L’armonicista Bob Corritore è uno che lavora duro. Il fatto che gestisca anche un locale in Arizona dove risiede rientra ancora nella normalità delle cose, ma quello che lo distingue è che abbia religiosamente registrato tutti gl’artisti che hanno suonato con lui, poi pubblicando un numero notevole di raccolte, spesso affidando le copertine al mago dei “comics” Vince Ray. Più della metà della trentina di dischi pubblicati a suo nome vedono una moltitudine di artisti, alcuni molto conosciuti, altri meno, che affiancano il nostro Bob.
E Bob è davvero “nostro” perche’ in Europa ha trovato, da un paio di decenni questa parte, moltissimi estimatori e un’ottima fama nella cerchia del Blues. Ma anche gl’altri dischi, spesso in duo con John Primer, Dave Riley, Henry Gray e Kid Ramos, per non citarli tutti, sono molto interessanti. Senza menzionare un altro centinaio di dischi dove Corritore appare come ospite. Questo “Ernestine Blues” (Vizztone) non è da meno. Un quintetto base, “Primetime” Smith, Bob Margolin, Bob Stroger, Anthony Geraci e Wes Starr, sul quale si innestano diversi cantanti, chitarristi, e altri strumentisti. Blues di prima scelta, roba fina.
L’iniziale “Howd you learn to shake it”, dal titolo molto allusivo che lascia pochi dubbi: “Your daddy was a preacher, your mamie an alley cat” dà la misura di quello che si potrà ascoltare più tardi. Su uno shuffle un po’ sciancato, canta il battirista Tony Coleman, spunta l’armonica di Bob, spalleggiata da Geraci al piano e dalla chitarra di Jimi “Primetime” Smith, e siamo già a grandi livelli. Pat Thomas e’ una delle incarnazioni del Blues rurale, non a caso figlio di James “Son” Thomas, e qui regala un’intensa “Big Fat Mama”.
Ora attenzione: canzone Blues dell’anno 2026: “Blind Man Cry”, e’ vero siamo solo a marzo ma sara’ difficile uguagliarla … canta …. canta lo straordinario Sugaray Rayford … “the saddest thing I’ve ever seen was a blind man cry”, con un grande organo in sottofondo grazie a Ron Horwood. Passiamo alla serrata “Trouble no more” (di Muddy Waters) dove dietro a Willie Buck, folleggiano Corritore e Geraci.
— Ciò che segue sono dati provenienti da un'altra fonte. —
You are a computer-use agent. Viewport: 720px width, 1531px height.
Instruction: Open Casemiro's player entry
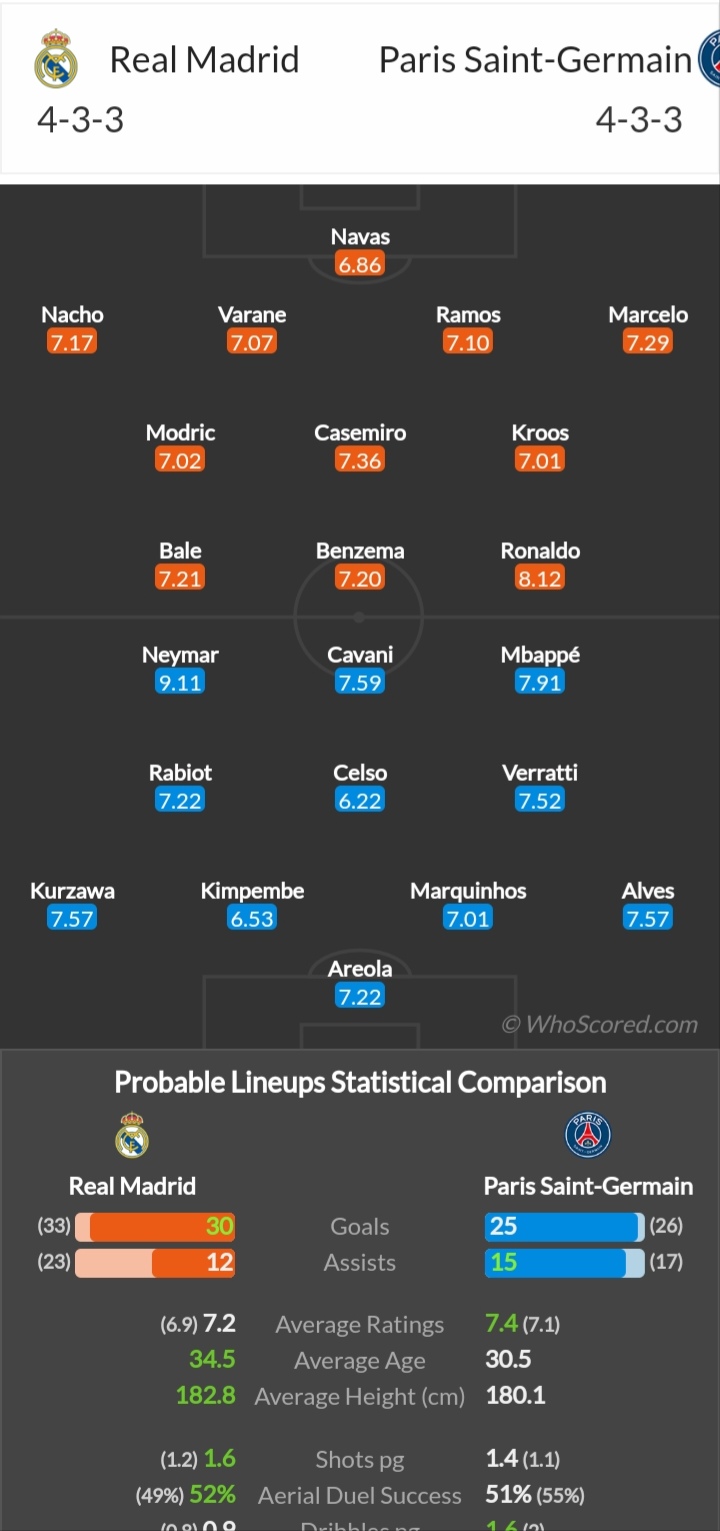(360, 447)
“I Love the South” cantata da Johnny Rawls, è un’ode affettuosa agli stati del sud, anch’essa candidata a riempire le onde radio. La cantante Carla Denise canta alla grande due canzoni, la meditativa “Troubles in your mind”, arricchita dal piano di Geraci e l’agitata “Wild as you can be” dove Doug James si illustra al sax. Un salto all’indietro di sessanta anni, torna il Blues con la B maiuscola in “Standing on the bank” con Buck alla voce e un magistrale Corritore.
Cameo di Kid Ramos in “Sorry but I had to leave you behind”. C’è anche tempo per un omaggio a Joe Tex , “She might need me” cantata da Oscar Wilson, che rilassa l’atmosfera. Chiude Teeny Tucker cantando “Shoes”, un gioioso Blues collettivo. Un bel disco che non passerà inosservato.